Steiner avait une formation d’ingénieur mais le hasard l’avait mené à pratiquer un art alors à ses balbutiements, la photographie, et à bénéficier d’une innovation technique irréfutable, celle du Leica. Ce nouvel appareil offrait une liberté sans précédent pour la prise de vues et l’ingénieur, justement, se passionne pour la technologie. Steiner est avide de progrès humain : il est, et restera, profondément communiste, dans ses aspirations et ses déclarations. Il avait été membre de la brève révolution hongroise de Bela Kun, et, jusqu’à sa mort, il continuera à attendre « le grand soir ». Si l’on ajoute à ce cocktail composite, le fait que Steiner avait été, dès son plus jeune âge un sportif de haut niveau (champion du décathlon aux jeux universitaires mondiaux en 1928) on ne s’étonnera pas de ce qui va très vite devenir son sujet de prédilection : le corps humain.
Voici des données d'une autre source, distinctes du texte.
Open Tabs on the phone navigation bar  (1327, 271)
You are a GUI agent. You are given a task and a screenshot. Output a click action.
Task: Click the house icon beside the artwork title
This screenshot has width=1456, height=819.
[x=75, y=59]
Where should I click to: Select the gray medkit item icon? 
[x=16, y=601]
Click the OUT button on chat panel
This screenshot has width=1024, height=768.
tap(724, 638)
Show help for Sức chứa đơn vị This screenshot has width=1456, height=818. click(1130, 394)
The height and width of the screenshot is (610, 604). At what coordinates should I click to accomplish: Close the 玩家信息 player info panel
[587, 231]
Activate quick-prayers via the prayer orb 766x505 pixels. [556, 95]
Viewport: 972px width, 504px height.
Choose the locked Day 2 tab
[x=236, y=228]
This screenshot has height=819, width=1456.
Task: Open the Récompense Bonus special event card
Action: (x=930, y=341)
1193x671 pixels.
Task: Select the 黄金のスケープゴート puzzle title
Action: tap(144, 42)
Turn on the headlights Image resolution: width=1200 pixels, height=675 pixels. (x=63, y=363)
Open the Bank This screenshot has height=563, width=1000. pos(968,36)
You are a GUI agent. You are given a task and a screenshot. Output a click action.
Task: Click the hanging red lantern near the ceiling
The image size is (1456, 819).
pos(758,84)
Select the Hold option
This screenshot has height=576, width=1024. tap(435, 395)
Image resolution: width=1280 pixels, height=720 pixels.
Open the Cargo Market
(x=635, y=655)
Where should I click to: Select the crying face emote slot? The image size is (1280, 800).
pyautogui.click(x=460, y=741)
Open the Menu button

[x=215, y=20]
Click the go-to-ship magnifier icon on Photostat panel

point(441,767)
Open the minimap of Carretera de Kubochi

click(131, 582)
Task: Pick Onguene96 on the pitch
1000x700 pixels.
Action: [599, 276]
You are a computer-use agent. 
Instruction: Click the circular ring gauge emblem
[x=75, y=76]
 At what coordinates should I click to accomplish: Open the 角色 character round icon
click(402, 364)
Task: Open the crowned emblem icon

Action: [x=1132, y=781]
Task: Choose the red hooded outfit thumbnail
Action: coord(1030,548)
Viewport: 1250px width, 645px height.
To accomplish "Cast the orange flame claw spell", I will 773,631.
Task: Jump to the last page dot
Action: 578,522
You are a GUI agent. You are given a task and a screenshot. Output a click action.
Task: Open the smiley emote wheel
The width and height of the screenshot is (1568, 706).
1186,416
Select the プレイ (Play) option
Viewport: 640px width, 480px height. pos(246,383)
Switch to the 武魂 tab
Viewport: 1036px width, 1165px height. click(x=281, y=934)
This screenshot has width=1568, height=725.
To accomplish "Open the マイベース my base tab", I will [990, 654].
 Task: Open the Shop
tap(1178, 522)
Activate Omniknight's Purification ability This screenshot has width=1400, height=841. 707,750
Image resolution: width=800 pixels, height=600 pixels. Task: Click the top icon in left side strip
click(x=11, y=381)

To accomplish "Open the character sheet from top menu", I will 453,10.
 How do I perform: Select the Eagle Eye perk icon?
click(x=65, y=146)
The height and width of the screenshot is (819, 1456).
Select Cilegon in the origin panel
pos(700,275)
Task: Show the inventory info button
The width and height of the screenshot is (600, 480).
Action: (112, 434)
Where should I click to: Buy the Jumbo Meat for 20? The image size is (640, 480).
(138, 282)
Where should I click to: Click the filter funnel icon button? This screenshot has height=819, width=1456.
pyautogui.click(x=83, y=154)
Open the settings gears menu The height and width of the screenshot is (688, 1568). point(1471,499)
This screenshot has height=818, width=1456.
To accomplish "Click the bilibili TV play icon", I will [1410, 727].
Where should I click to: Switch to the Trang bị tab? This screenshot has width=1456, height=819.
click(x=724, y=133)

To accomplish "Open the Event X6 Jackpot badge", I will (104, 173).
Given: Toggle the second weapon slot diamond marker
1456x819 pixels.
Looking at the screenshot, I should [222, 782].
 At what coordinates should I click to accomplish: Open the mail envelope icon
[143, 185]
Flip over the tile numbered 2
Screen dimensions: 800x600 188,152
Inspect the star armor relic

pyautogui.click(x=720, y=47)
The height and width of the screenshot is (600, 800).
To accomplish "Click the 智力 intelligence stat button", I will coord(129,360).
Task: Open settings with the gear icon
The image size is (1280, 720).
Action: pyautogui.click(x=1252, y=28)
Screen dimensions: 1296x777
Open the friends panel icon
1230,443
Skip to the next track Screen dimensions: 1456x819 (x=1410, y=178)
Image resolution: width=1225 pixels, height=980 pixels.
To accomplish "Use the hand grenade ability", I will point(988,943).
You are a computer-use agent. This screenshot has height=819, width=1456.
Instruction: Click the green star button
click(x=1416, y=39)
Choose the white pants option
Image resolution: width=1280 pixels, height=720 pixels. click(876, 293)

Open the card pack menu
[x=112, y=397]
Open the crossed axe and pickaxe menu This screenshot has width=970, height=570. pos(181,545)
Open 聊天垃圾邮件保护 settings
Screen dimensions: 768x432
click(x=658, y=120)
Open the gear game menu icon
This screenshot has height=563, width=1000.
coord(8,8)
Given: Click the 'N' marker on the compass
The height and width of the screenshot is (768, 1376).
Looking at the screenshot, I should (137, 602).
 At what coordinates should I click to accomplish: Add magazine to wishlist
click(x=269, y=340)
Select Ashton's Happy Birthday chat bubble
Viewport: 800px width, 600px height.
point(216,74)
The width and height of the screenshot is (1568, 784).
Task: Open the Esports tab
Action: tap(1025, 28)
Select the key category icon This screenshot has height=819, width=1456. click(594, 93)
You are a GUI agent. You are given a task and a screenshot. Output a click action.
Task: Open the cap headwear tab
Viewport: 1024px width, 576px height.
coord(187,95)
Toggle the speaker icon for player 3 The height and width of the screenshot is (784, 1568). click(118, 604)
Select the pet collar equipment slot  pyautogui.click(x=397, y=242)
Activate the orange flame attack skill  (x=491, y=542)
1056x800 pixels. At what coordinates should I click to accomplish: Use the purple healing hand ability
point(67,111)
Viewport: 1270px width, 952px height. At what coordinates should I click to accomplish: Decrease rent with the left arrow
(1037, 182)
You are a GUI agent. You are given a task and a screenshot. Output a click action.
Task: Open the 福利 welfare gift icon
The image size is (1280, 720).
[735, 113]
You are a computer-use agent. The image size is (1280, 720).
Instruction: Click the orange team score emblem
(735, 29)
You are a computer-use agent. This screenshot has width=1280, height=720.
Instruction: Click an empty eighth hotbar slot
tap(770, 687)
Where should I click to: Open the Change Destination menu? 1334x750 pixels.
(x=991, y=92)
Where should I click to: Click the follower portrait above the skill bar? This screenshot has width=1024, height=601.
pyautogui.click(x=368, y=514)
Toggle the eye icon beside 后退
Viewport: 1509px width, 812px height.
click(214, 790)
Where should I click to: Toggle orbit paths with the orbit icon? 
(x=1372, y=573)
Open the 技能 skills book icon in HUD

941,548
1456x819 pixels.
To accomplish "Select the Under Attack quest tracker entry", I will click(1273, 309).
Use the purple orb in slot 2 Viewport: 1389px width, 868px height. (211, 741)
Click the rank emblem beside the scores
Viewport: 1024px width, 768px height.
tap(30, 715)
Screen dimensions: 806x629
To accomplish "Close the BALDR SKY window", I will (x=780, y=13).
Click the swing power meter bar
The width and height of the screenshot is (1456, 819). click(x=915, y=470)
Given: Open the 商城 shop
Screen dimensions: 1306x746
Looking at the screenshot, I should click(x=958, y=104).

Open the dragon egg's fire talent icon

L’entre deux guerres est une période où l’on magnifie le corps, l’athlète, le sportif. Qu’il s’agisse des idéologies nationalistes assoiffées de vengeance, ou des communistes qui appellent à la Révolution prolétarienne, on s’efforce d’améliorer les performances et de vouloir construire l’Homme de demain, invulnérable, rapide, puissant et efficace. C’est le début de la « mode du sport ». André Steiner participe à ce mouvement. En parallèle d’abord avec son métier d’ingénieur, puis à plein temps, il va vendre ses clichés aux différentes revues.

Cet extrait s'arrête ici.